TRY IT -> All lines from the one with "Product Sheet (782, 347)" through the last are to be given again exactly as they stand in the data below, and only those.
=-=-=
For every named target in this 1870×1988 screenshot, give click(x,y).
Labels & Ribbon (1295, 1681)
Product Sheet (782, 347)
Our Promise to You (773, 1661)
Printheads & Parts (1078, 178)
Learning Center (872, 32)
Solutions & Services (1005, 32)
=-=-=
SOLUTION TO THIS EXERCISE ->
Product Sheet (782, 347)
Our Promise to You (773, 1661)
Printheads & Parts (1078, 178)
Learning Center (872, 32)
Solutions & Services (1005, 32)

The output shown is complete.